• What is needed: Every line of the records below from the line with "[button] (110, 1202)" up to and including the line with "Privacy Policy (59, 2320)" must be reproduced exactly, and no line outside that range.

• Records:
*** Block opens ***
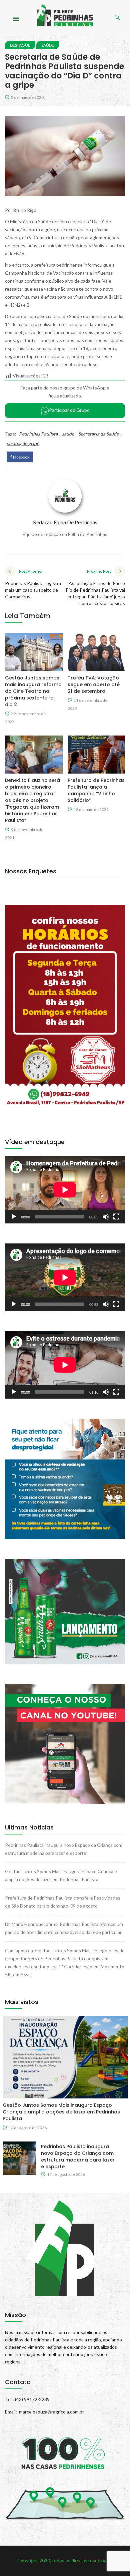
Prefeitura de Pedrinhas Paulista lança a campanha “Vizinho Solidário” (96, 790)
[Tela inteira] (116, 1216)
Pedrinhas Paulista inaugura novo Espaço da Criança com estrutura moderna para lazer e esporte (78, 2156)
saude (68, 434)
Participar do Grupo (69, 410)
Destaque (20, 45)
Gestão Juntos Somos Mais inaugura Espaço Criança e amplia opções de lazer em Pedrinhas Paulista (61, 2112)
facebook (20, 457)
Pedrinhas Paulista (38, 434)
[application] (65, 1189)
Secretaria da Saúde (98, 434)
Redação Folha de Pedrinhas (65, 522)
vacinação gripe (23, 443)
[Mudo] (105, 1216)
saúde (47, 45)
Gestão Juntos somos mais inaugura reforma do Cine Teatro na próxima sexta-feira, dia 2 (33, 691)
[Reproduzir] (13, 1216)
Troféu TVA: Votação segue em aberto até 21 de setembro (94, 684)
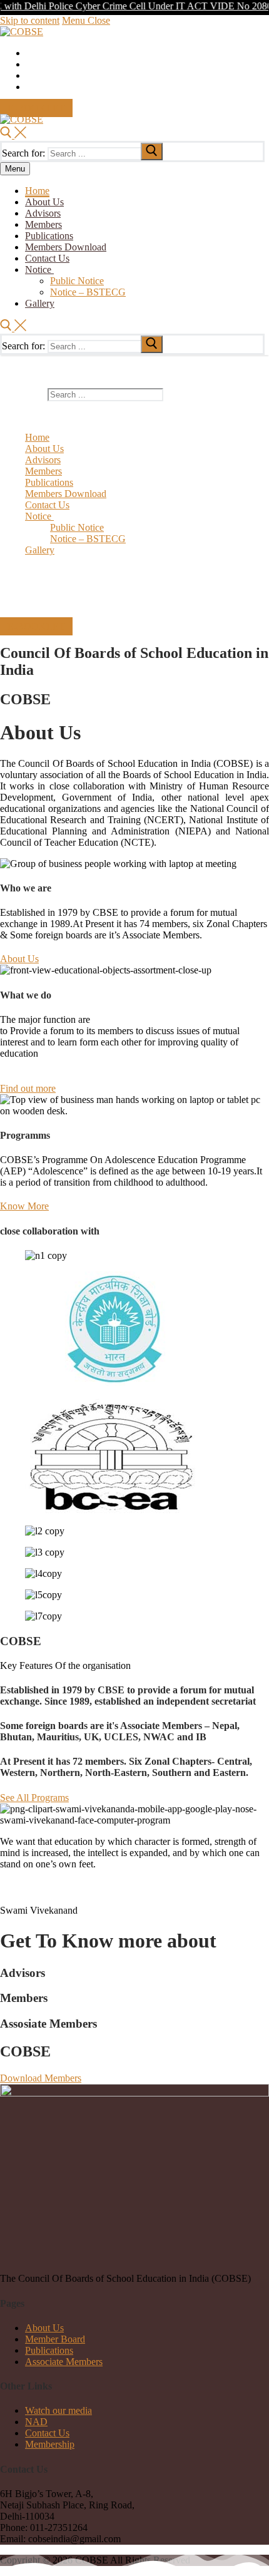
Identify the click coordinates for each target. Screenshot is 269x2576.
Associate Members (64, 2361)
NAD (36, 2421)
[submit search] (152, 151)
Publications (49, 2350)
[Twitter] (29, 54)
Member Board (55, 2339)
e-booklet (36, 108)
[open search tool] (13, 135)
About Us (44, 2327)
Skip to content (29, 20)
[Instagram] (29, 76)
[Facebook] (29, 65)
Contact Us (47, 2433)
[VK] (29, 88)
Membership (49, 2444)
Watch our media (58, 2410)
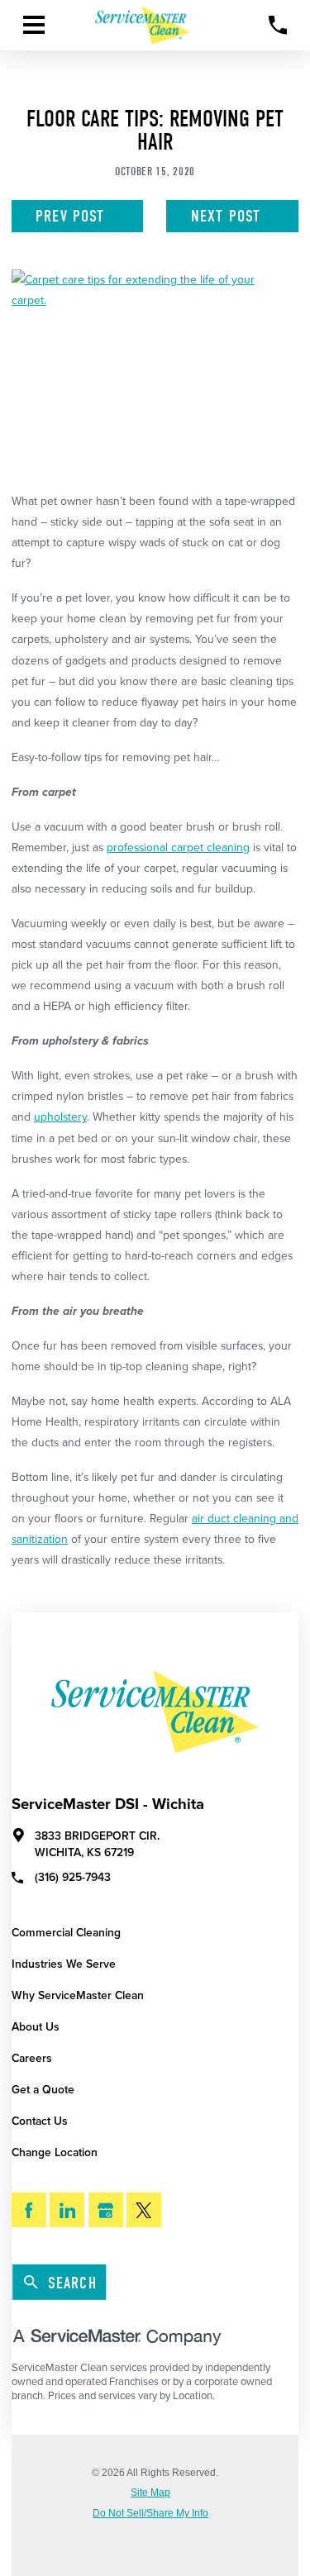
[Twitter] (143, 2210)
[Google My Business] (105, 2210)
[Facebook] (29, 2210)
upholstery (60, 1117)
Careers (32, 2058)
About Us (36, 2027)
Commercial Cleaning (66, 1933)
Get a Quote (43, 2090)
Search (72, 2283)
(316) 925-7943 (73, 1876)
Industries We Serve (64, 1964)
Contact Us (40, 2121)
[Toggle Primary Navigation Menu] (34, 25)
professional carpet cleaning (178, 847)
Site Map (150, 2492)
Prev (70, 216)
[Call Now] (278, 25)
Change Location (55, 2152)
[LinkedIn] (67, 2210)
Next (225, 216)
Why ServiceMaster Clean (78, 1995)
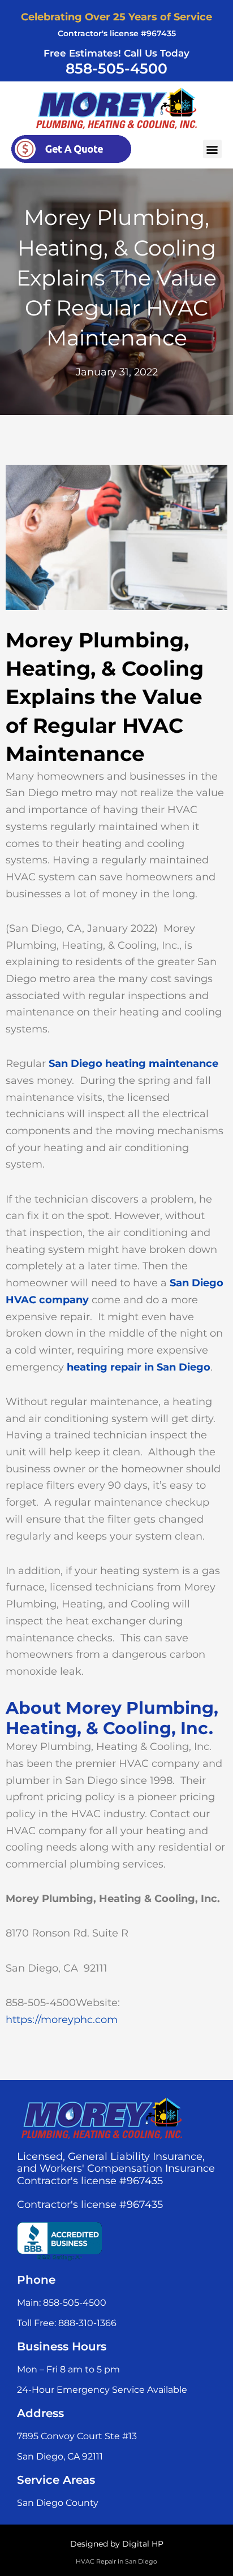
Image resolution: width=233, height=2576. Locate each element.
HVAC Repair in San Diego (116, 2561)
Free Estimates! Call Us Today (116, 53)
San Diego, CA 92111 (60, 2456)
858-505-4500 (116, 68)
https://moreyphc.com (62, 2019)
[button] (212, 149)
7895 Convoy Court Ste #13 (77, 2436)
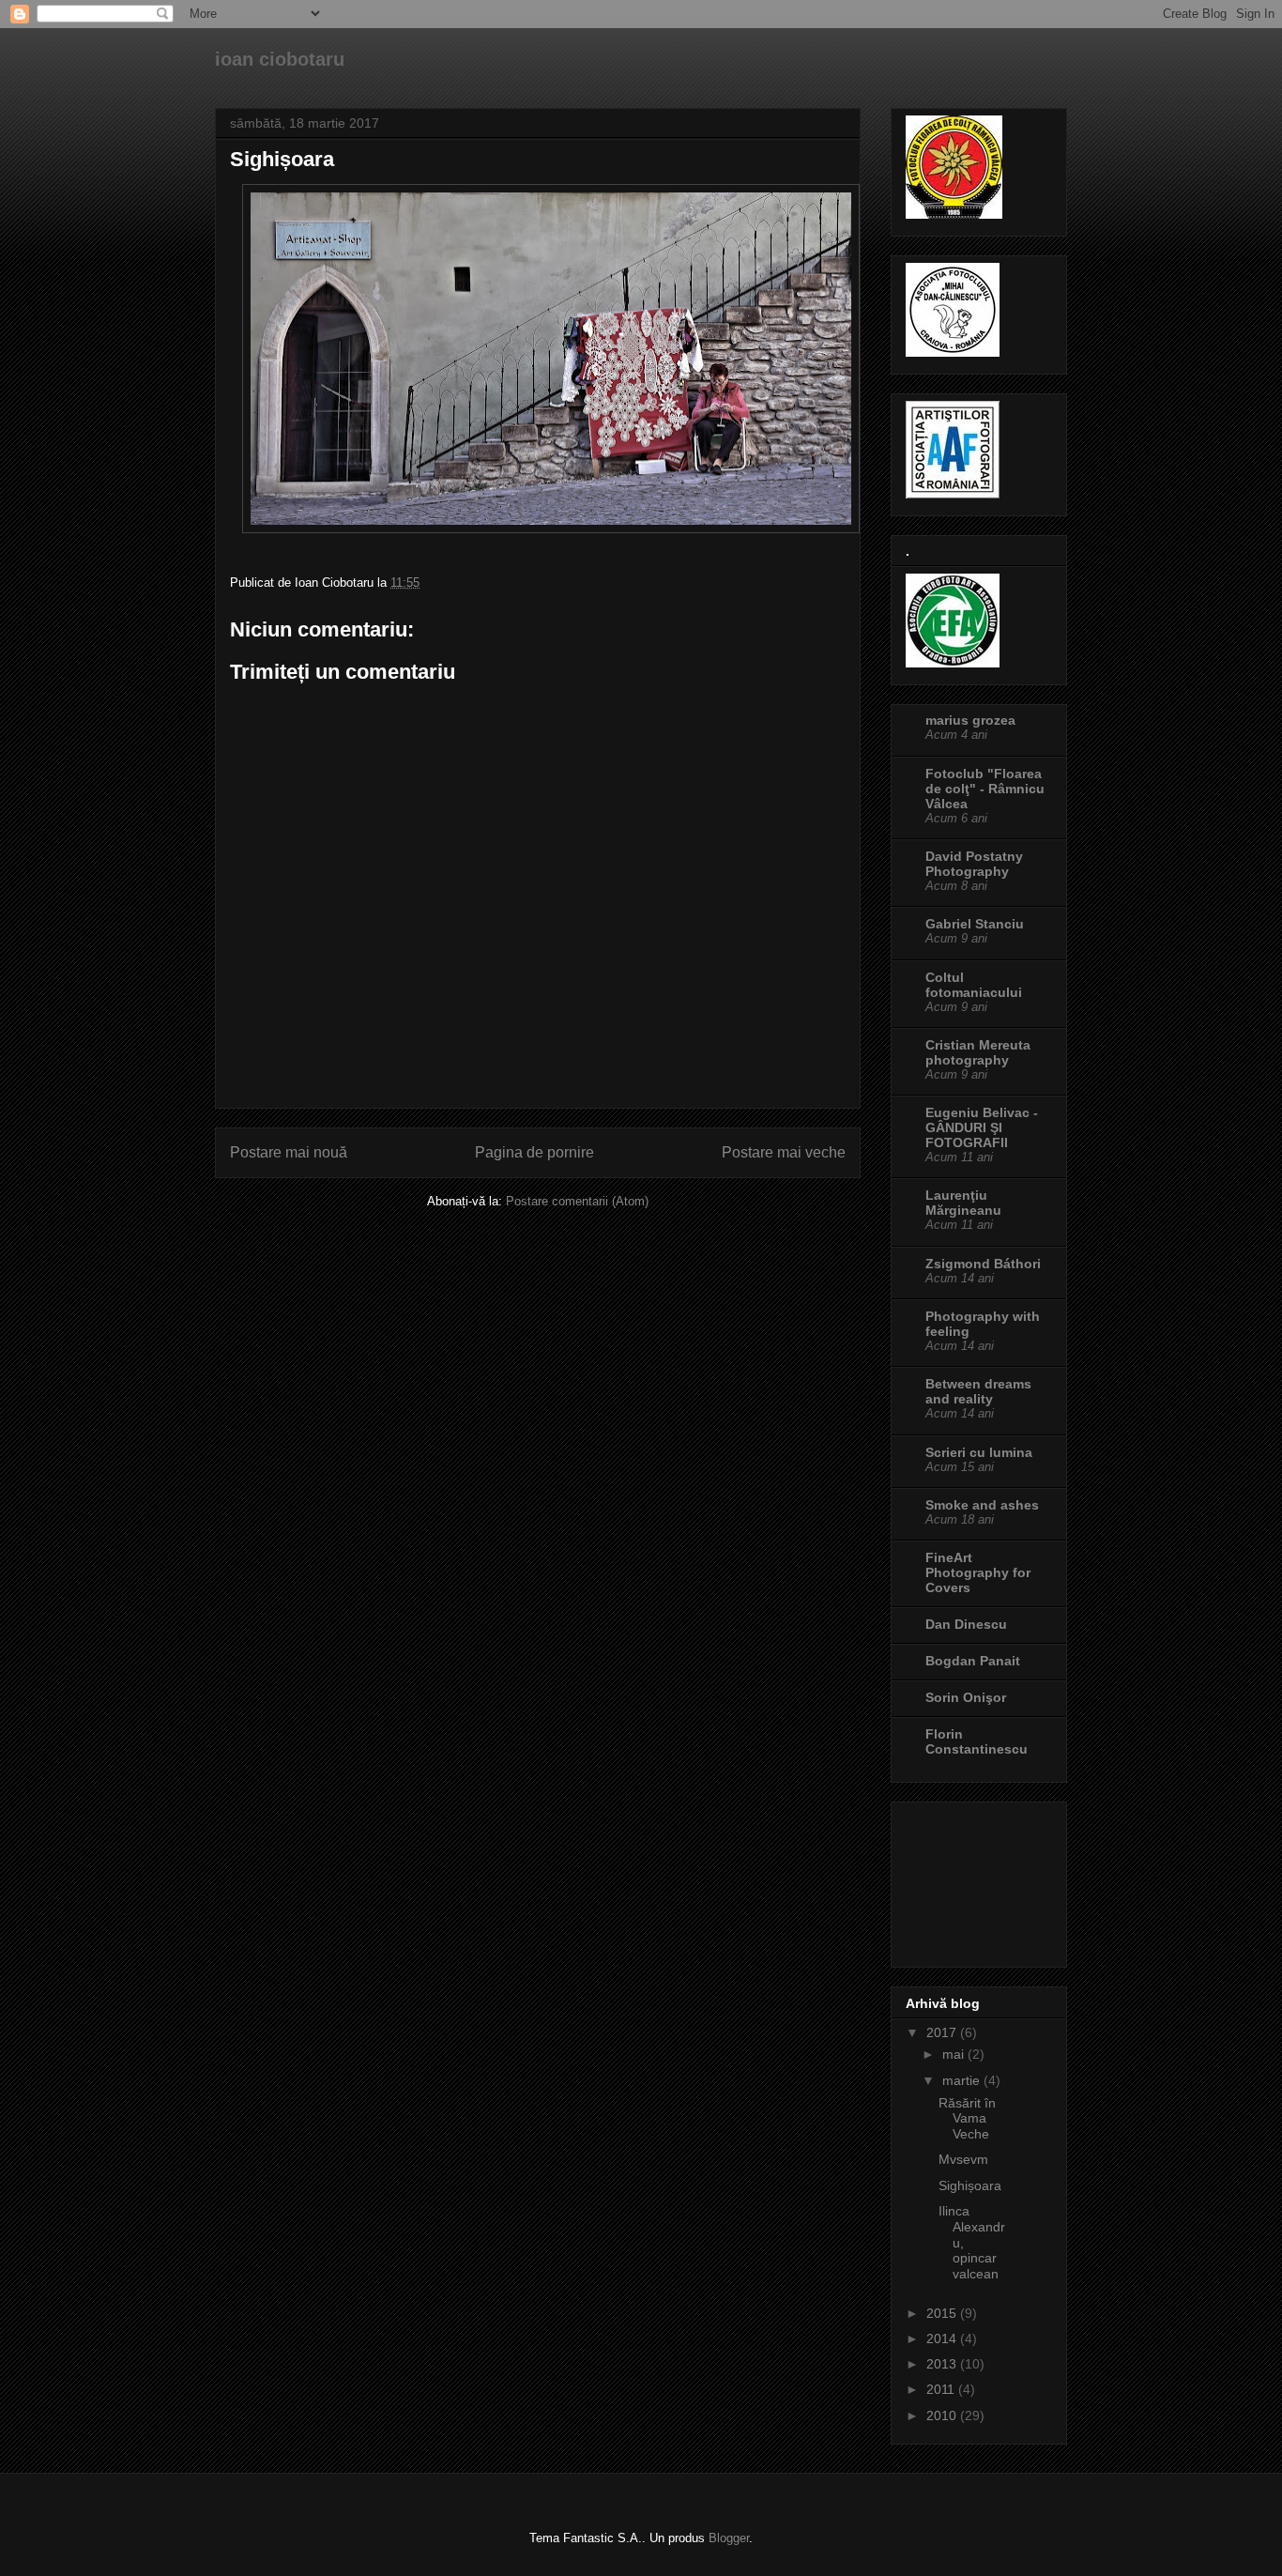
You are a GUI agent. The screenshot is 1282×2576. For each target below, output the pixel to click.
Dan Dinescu (966, 1624)
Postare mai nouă (288, 1152)
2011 (942, 2389)
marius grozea (970, 720)
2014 (943, 2338)
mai (955, 2054)
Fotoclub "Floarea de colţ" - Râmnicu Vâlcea (985, 788)
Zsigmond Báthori (983, 1263)
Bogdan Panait (972, 1660)
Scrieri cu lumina (978, 1452)
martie (963, 2080)
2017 (943, 2032)
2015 (943, 2313)
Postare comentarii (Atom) (577, 1201)
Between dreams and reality (978, 1391)
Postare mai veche (784, 1152)
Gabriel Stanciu (974, 923)
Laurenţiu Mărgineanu (963, 1203)
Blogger (729, 2538)
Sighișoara (970, 2185)
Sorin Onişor (965, 1697)
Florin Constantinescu (976, 1741)
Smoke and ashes (982, 1504)
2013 (943, 2363)
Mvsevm (963, 2159)
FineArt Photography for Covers (977, 1572)
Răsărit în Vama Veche (967, 2118)
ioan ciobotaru (279, 59)
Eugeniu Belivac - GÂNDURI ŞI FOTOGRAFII (981, 1127)
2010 (943, 2415)
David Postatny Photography (974, 864)
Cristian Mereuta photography (977, 1052)
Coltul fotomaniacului (973, 985)
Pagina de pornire (534, 1152)
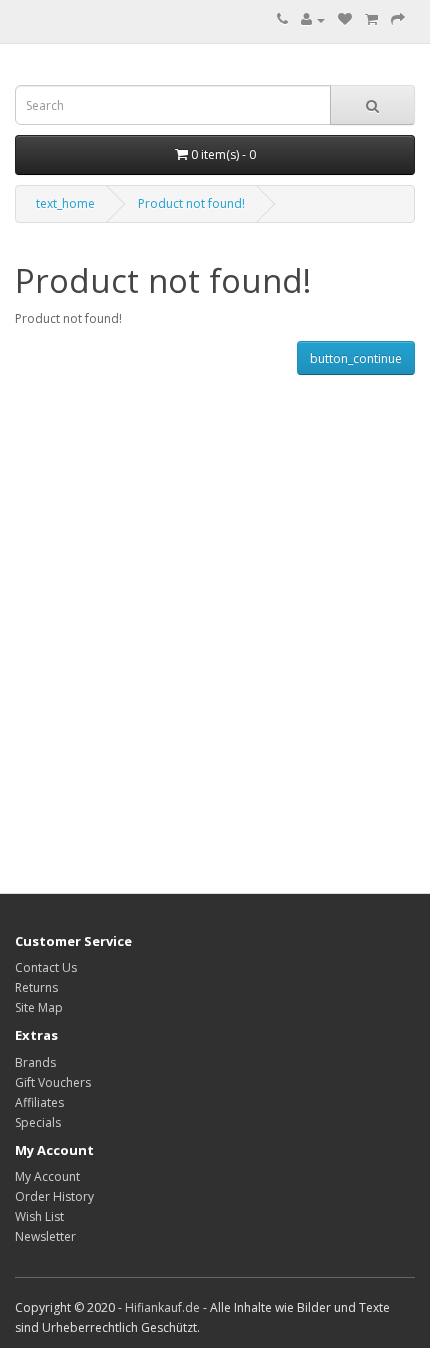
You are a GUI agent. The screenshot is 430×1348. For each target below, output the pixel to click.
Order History (54, 1196)
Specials (38, 1122)
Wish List (39, 1216)
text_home (65, 203)
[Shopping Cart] (371, 19)
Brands (35, 1062)
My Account (47, 1176)
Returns (36, 987)
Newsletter (45, 1236)
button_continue (356, 358)
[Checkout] (398, 19)
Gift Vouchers (53, 1082)
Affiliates (39, 1102)
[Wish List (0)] (345, 19)
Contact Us (46, 967)
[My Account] (313, 19)
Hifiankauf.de (162, 1307)
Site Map (39, 1007)
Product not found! (191, 203)
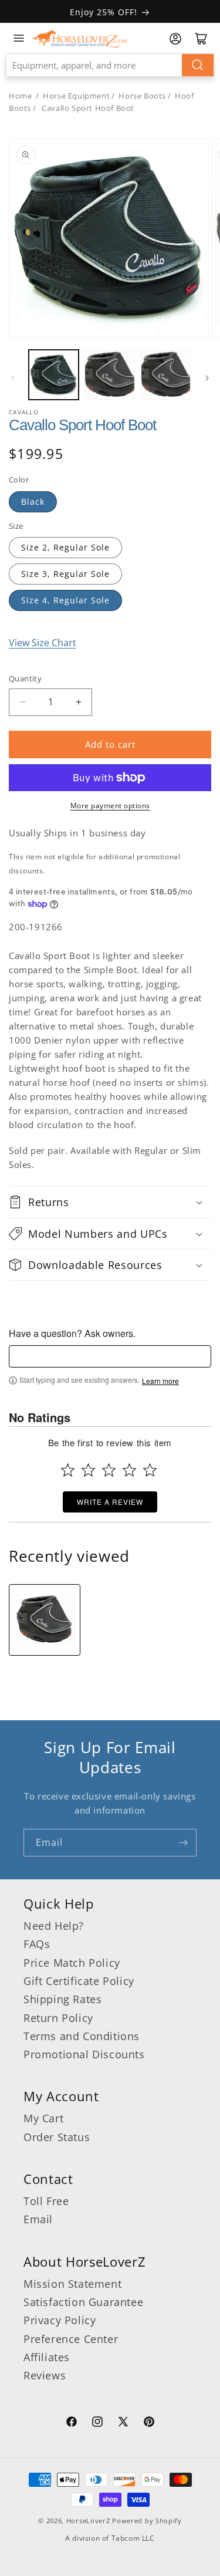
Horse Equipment (76, 95)
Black (33, 501)
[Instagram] (97, 2423)
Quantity (25, 678)
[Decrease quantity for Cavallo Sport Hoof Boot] (22, 702)
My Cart (43, 2118)
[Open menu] (19, 38)
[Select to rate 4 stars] (129, 1470)
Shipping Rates (62, 1999)
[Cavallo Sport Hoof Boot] (44, 1620)
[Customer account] (175, 39)
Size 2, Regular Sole (65, 547)
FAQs (36, 1944)
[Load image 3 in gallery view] (166, 375)
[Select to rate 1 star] (68, 1470)
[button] (110, 1202)
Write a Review (110, 1502)
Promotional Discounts (84, 2054)
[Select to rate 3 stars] (109, 1470)
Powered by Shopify (147, 2520)
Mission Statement (72, 2284)
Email (38, 2219)
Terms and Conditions (81, 2036)
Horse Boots (142, 95)
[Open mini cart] (201, 39)
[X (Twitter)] (123, 2423)
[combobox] (110, 65)
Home (20, 95)
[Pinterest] (149, 2423)
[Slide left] (13, 378)
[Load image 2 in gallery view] (109, 375)
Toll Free (46, 2201)
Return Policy (58, 2018)
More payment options (110, 806)
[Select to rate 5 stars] (150, 1470)
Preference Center (70, 2339)
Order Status (56, 2137)
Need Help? (53, 1926)
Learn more (160, 1381)
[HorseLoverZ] (79, 38)
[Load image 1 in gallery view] (54, 375)
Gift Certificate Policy (78, 1981)
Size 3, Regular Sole (65, 573)
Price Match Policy (71, 1963)
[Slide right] (207, 378)
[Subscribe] (183, 1842)
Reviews (44, 2375)
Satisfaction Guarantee (83, 2302)
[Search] (198, 65)
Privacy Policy (59, 2320)
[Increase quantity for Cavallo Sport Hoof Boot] (78, 702)
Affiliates (46, 2357)
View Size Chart (42, 642)
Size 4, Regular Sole (65, 600)
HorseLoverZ (88, 2520)
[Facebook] (71, 2423)
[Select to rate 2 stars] (88, 1470)
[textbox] (110, 1356)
*** Block closes ***
• Written reply:
[button] (110, 1202)
Write a Review (110, 1502)
Promotional Discounts (84, 2054)
[Select to rate 3 stars] (109, 1470)
Powered by Shopify (147, 2520)
Mission Statement (72, 2284)
Email (38, 2219)
Terms and Conditions (81, 2036)
Horse Boots (142, 95)
[Open mini cart] (201, 39)
[X (Twitter)] (123, 2423)
[combobox] (110, 65)
Home (20, 95)
[Pinterest] (149, 2423)
[Slide left] (13, 378)
[Load image 2 in gallery view] (109, 375)
Toll Free (46, 2201)
Return Policy (58, 2018)
More payment options (110, 806)
[Select to rate 5 stars] (150, 1470)
Preference Center (70, 2339)
Order Status (56, 2137)
Need Help? (53, 1926)
Learn more (160, 1381)
[HorseLoverZ] (79, 38)
[Load image 1 in gallery view] (54, 375)
Gift Certificate Policy (78, 1981)
Size 3, Regular Sole (65, 573)
Price Match Policy (71, 1963)
[Slide right] (207, 378)
[Subscribe] (183, 1842)
Reviews (44, 2375)
Satisfaction Guarantee (83, 2302)
[Search] (198, 65)
Privacy Policy (59, 2320)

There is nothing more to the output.